◆ WHAT THE TASK REQUIRES:
Tell whether each of these statements agrees with the passage, answering yes or no and quoting the words of the passage that settle it: 1. The speaker's brother James was the cameraman on Sexual Malice. 2. The New York Times page about St. Louis ran on a Saturday. 3. Shirley Christian called St. Louis "the Seattle of the Sun Belt."
### PASSAGE PROVIDED ###
Do you regret having starred as Sergeant Dun in the 1994 erotic thriller Sexual Malice -- or was this your attempt to shed your goody-goody image, à la Meg Ryan in In the Cut?
Actually, my brother, James, was the cameraman on it. It was his birthday, so the producers asked me to do a scene on his birthday. He's doing a documentary on Brian Wilson right now.
If Mario Van Peebles had been cast as the Beaver instead of Jerry Mathers, how might that have changed the character and the show's plot lines?
I'm so lame, I don't know who he is.
It was heartening to see the New York Times devote its weekly "What's Doing In" travel-section page to St. Louis two Sundays ago. But what's up with author Shirley Christian's proclamation that our proudly ramshackle burg is "the Boston of the Midwest"?
If the Gray Lady's travel editors are of a mind to be consistent, in coming weeks we can expect see Cleveland feted as "the San Francisco of the Erie Peninsula" and Birmingham held aloft as "the Seattle of the Sun Belt."
### MATERIAL PROVIDED ###
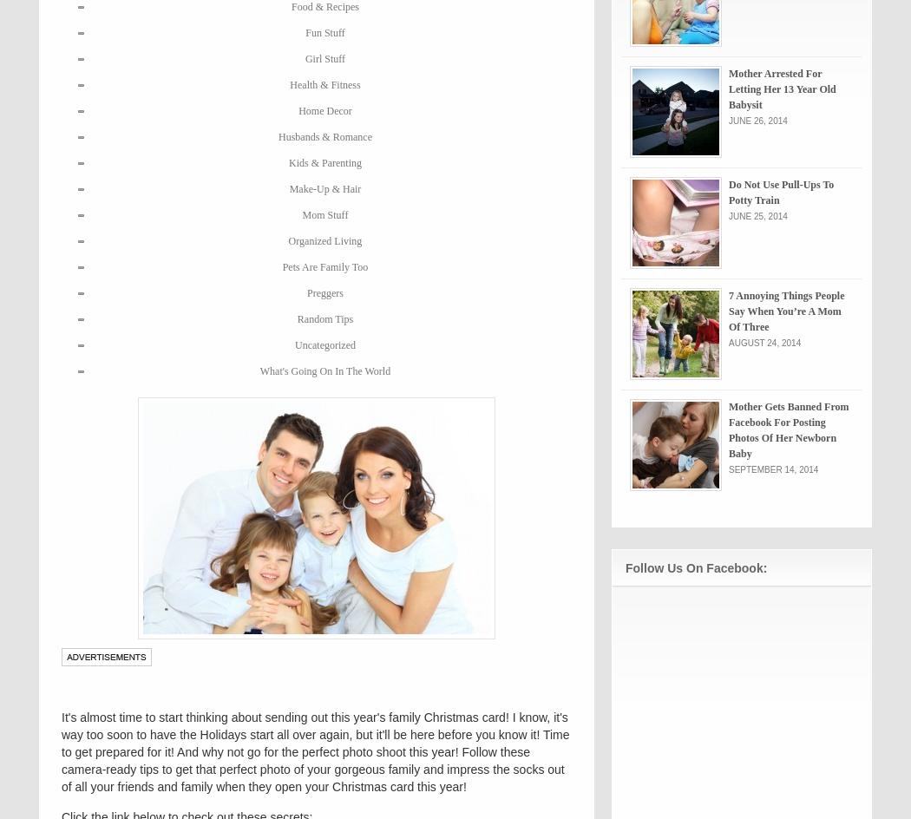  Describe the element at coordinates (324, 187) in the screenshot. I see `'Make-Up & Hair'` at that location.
###
### MATERIAL PROVIDED ###
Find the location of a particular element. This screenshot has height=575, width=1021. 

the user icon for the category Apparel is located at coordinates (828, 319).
###
### MATERIAL PROVIDED ###
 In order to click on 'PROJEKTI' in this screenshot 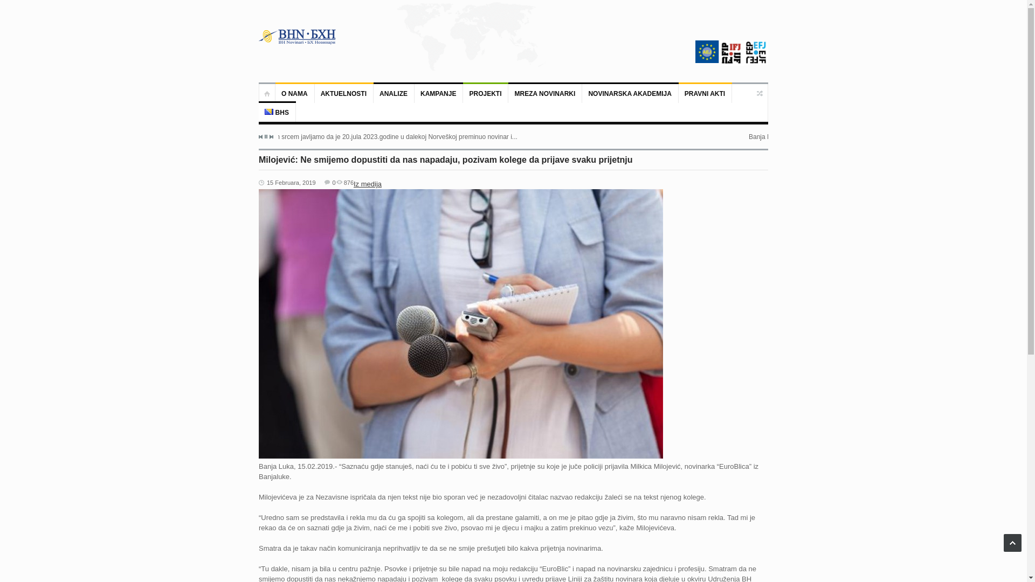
###
◆ ANSWER TO THIS PROBLEM:
1. Yes: "my brother, James, was the cameraman on it"
2. No: "two Sundays ago"
3. No: "our proudly ramshackle burg is "the Boston of the Midwest""